Goal: Rewrite every record with "Screen dimensions" changed to "Screenshot size" and everything else left as it is. Leave the pictures out.

##### The input

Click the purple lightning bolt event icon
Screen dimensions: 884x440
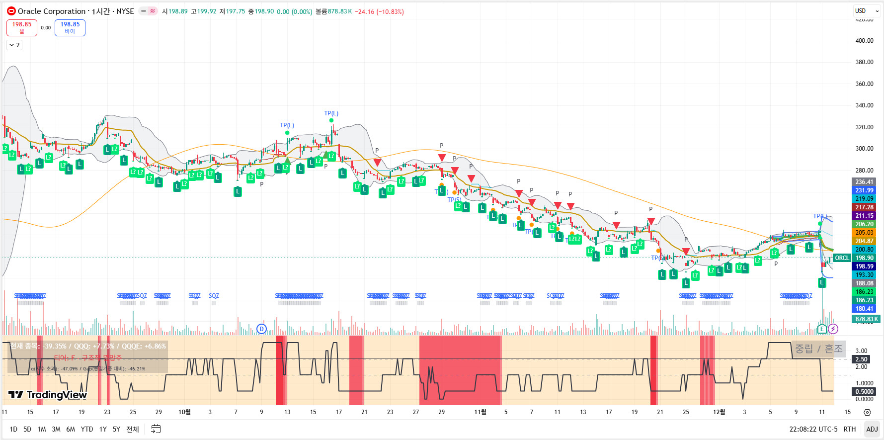[833, 329]
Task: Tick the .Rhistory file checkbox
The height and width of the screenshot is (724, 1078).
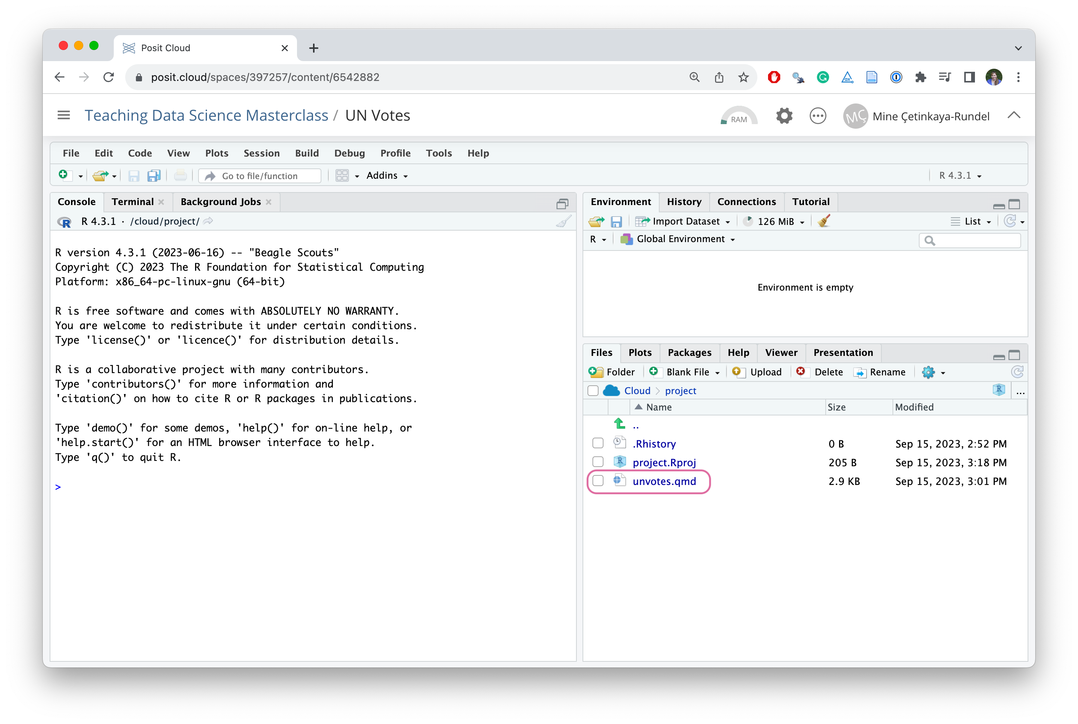Action: 598,443
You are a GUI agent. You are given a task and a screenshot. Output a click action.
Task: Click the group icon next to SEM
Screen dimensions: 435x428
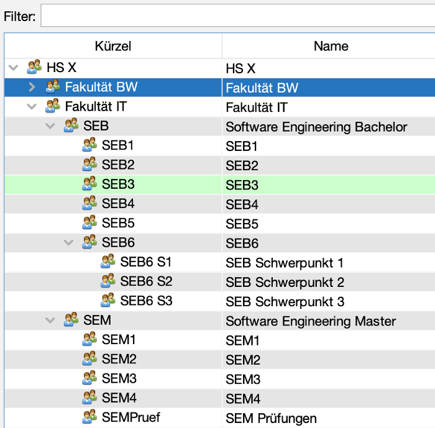click(x=71, y=321)
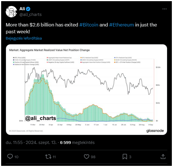Click Bejegyzés lefordítása to translate the post
173x167 pixels.
click(x=24, y=38)
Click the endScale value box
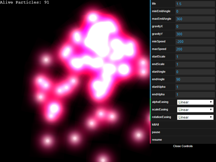 195,64
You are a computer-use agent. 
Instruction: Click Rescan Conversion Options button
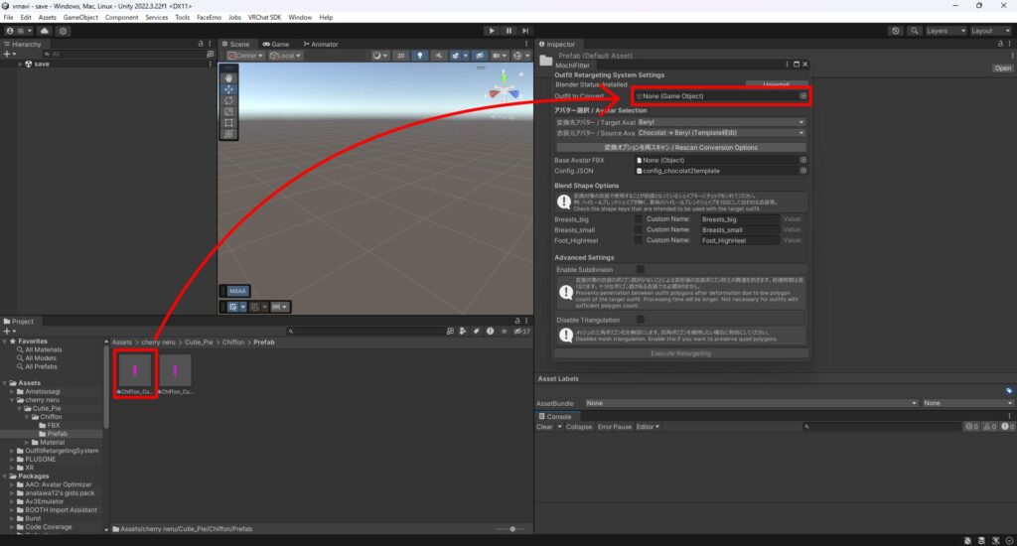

##########

Task result:
Click the purple lightning bolt event icon
Screenshot size: 884x440
[833, 329]
Task: Tick the .Rhistory file checkbox
The height and width of the screenshot is (724, 1078).
Action: 598,443
You are a GUI agent. You are given a task and a screenshot. Output a click action.
Task: Click the group icon next to SEM
Screenshot size: 435x428
click(x=71, y=321)
Click Bejegyzés lefordítása to translate the post
173x167 pixels.
click(x=24, y=38)
Click the endScale value box
 195,64
You are a computer-use agent. 
Instruction: Click Rescan Conversion Options button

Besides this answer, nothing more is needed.